TheJach.com

Jach's personal blog

(Largely containing a mind-dump to myselves: past, present, and future)
Current favorite quote: "Supposedly smart people are weirdly ignorant of Bayes' Rule." William B Vogt, 2010

Self-documenting code

I read Uncle Bob's Clean Code book last year, and one of its examples in the final summary chapter on the importance of naming stuck with me. I mean, most people will just agree that naming is important, but sometimes convincing is needed, and the examples given are either trivial (i.e there's really not a naming problem) or convoluted (you'd never write code that way to being with, even with good names). Bob's example looked like it was going to be the second kind. Have a look:


public int x() {
int q = 0;
int z = 0;
for (int kk = 0; kk < 10; kk++) {
if (l[z] == 10) {
q += 10 + (l[z+1] + l[z+2]);
z += 1;
} else if (l[z] + l[z+1] == 10) {
q += 10 + l[z+2];
z += 2;
} else {
q += l[z] + l[z+1];
z += 2;
}
}
return q;
}


A loop with a few if-elses in it. A reference to some higher-scoped array l. Some magic numbers. What does it mean? Would anyone ever write this? I can tell you what this code does on the machine, I can't tell you what it "does". Its purpose. Its meaning.

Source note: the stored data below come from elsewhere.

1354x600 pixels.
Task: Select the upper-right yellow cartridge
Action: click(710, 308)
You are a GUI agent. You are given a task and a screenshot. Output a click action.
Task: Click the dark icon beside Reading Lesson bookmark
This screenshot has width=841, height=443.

Put names in, and bam, now you know the purpose.


public int score() {
int score = 0;
int frame = 0;
for (int frameNumber = 0; frameNumber < 10; frameNumber++) {
if (rolls[frame] == 10) {
score += 10 + (rolls[frame+1] + rolls[frame+2]);
frame += 1;
} else if (rolls[frame] + rolls[frame+1] == 10) {
score += 10 + rolls[frame+2];
frame += 2;
} else {
score += rolls[frame] + rolls[frame+1];
frame += 2;
}
}
return score;
}


With just a few name changes, you now know the purpose, at least if you're vaguely familiar with bowling. Could code be written like this in the wild? Absolutely. You can of course improve it even further by making a few one-liner functions:


public int score() {
int score = 0;
int frame = 0;
for (int frameNumber = 0; frameNumber < 10; frameNumber++) {
if (isStrike(frame)) {
score += 10 + nextTwoBallsForStrike(frame);
frame += 1;
} else if (rolls[frame] + rolls[frame+1] == 10) {
score += 10 + nextBallForSpare(frame);
frame += 2;
} else {
score += twoBallsInFrame(frame);
frame += 2;
}
}
return score;
}

private boolean isStrike(int frame) {
return rolls[frame] == 10;
}

private int nextTwoBallsForStrike(int frame) {
return rolls[frame+1] + rolls[frame+2];
}

...


And you could improve it even further (frame vs frameNumber is a bit odd) in a lot of ways now that you know what it's supposed to do, and you can make deeper changes like the data structures and so on. Understanding beats tests.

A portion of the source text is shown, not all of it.